So what happens when we feel mad, and our energy is overly charged with negative energy, and suddenly our son asks us: are you okay? Think about it. Do you take a deep breath as you respond: "I am okay, darling." Or do you burst into anger, as you say: "I am okay, darling!" You see? The emotion is still —you are mad. The words are the same, but they are saying the opposite of what you feel. If we feel mad, we are not OK. And then there is the fact of how we say it.
Awareness is to understand what your child is learning from these mixed elements. Will your child learn that being mad is being okay? Will he learn that being okay is when you are angry? Will he learn that you don’t really tell him how you feel?

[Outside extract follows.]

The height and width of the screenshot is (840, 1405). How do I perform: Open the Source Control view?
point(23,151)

Every parent has a personal intuition that develops through the journey of parenting. Nobody can teach us how to parent best. But we can teach each other to listen to the teacher within, to cultivate awareness and exercise equanimity, as we pay attention to our breath, and observe our sensations in the body, without attaching our sense of "I" to the experience, moment by moment.

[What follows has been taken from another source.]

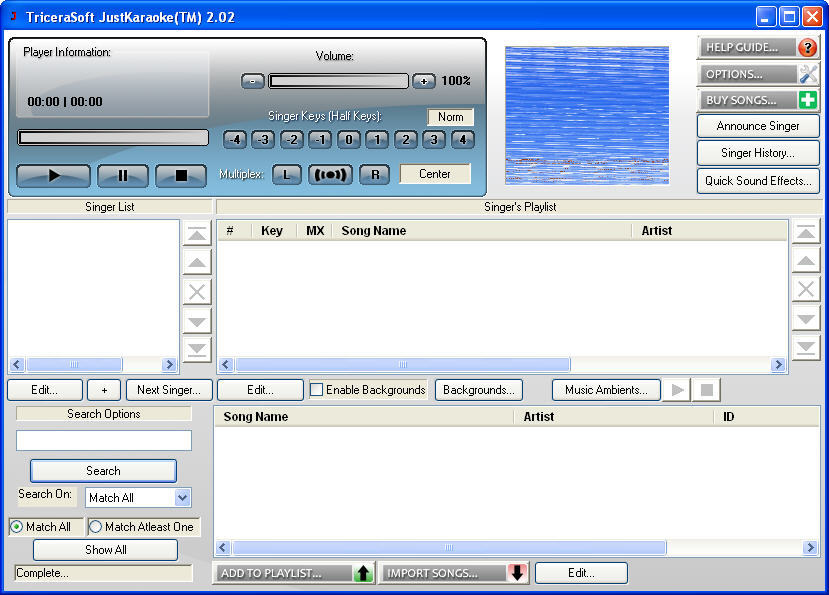Image resolution: width=829 pixels, height=595 pixels.
Task: Click the Announce Singer button
Action: pos(758,126)
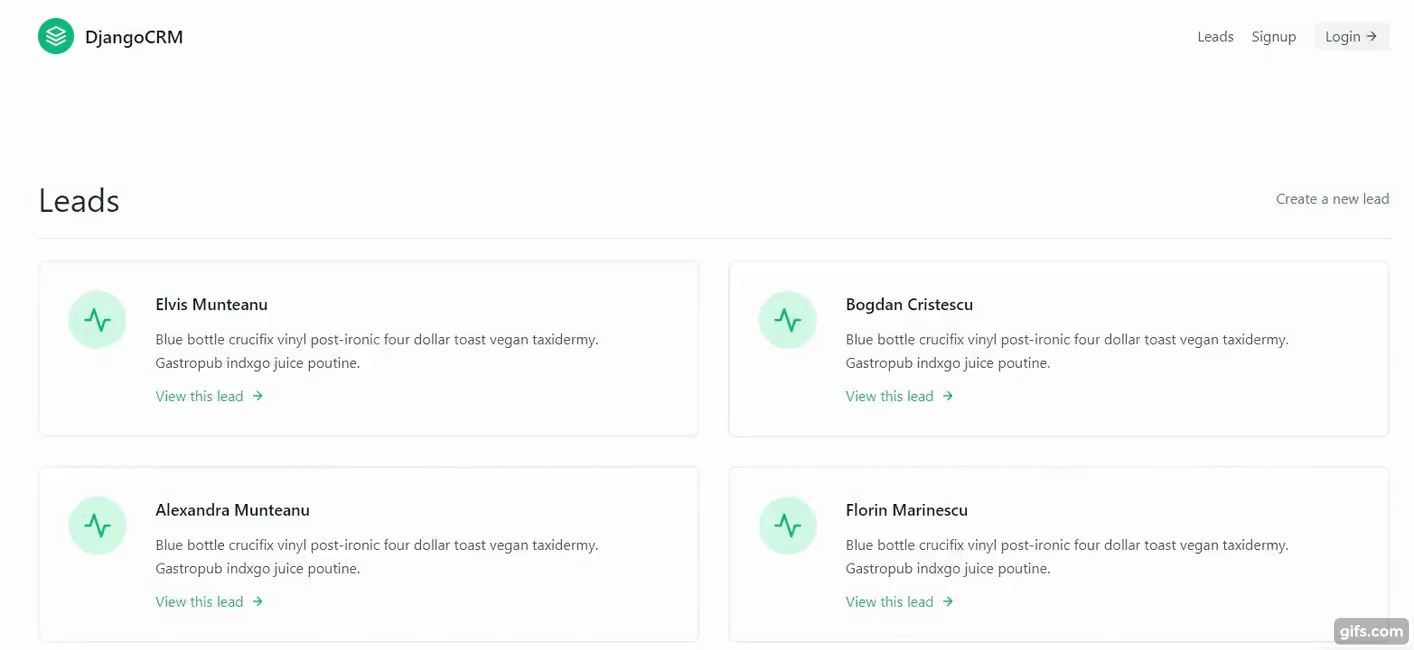
Task: Click the Leads page heading
Action: point(78,200)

As this is the yogi path, we can safely say that eventually all emotions arise, and they also pass away, as a natural law.

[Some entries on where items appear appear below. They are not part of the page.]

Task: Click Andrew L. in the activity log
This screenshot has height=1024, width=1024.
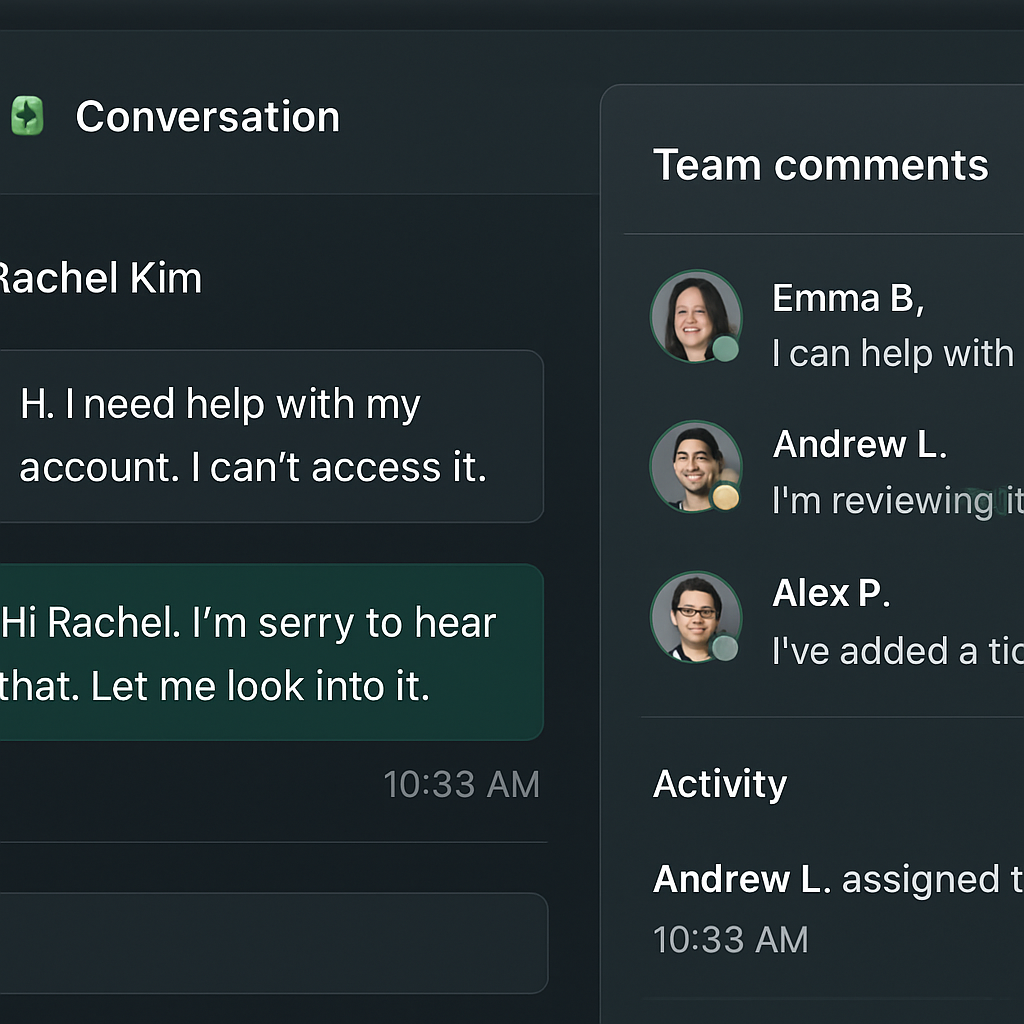Action: pyautogui.click(x=743, y=879)
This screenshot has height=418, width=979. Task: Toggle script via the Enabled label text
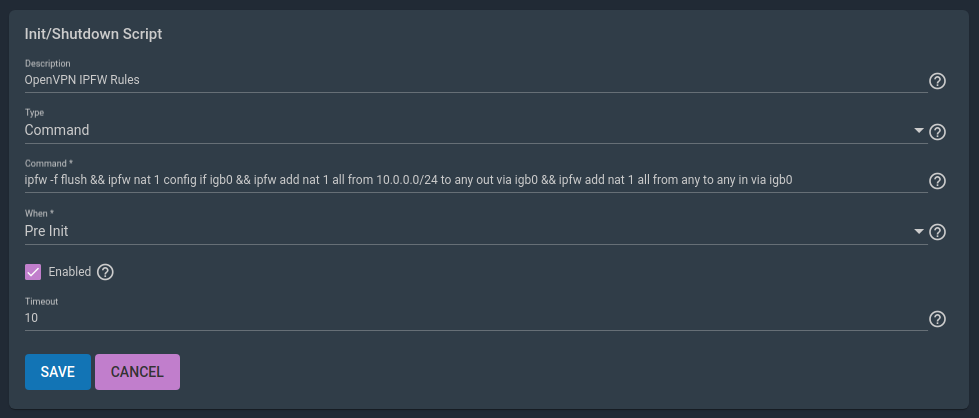point(69,272)
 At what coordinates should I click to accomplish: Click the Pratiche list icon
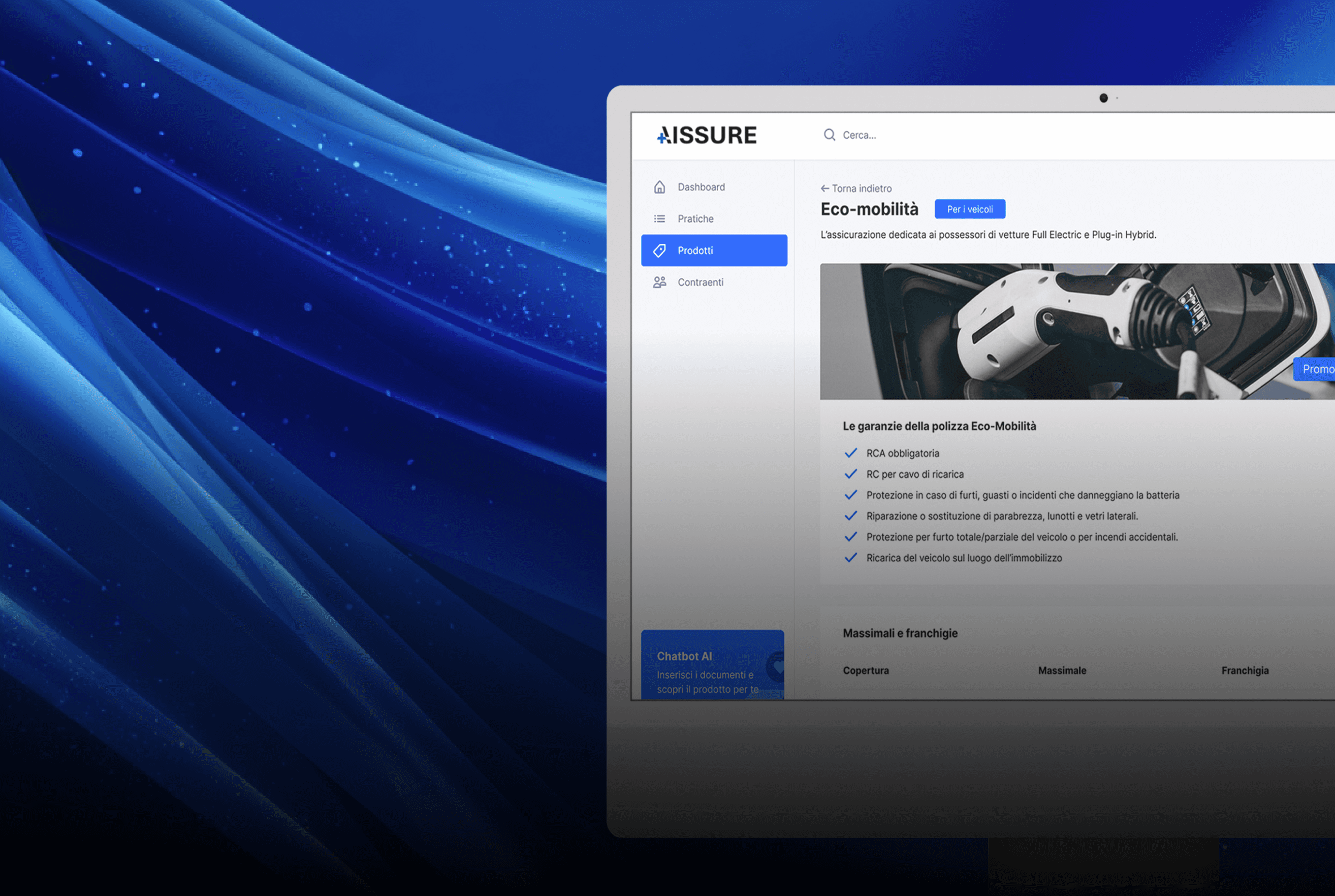pos(659,219)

This meditation benefits us perhaps in understanding how to honor how we feel and be honest about it, without reaction, in equanimity and awareness of doing no harm, as we go about the world feeling our feelings. Would you agree that a technique that can bring peace and real happiness—and liberate us from our suffering—is, indeed, what all parents wish for their children to learn?
There is a teaching. It is called Vipassana.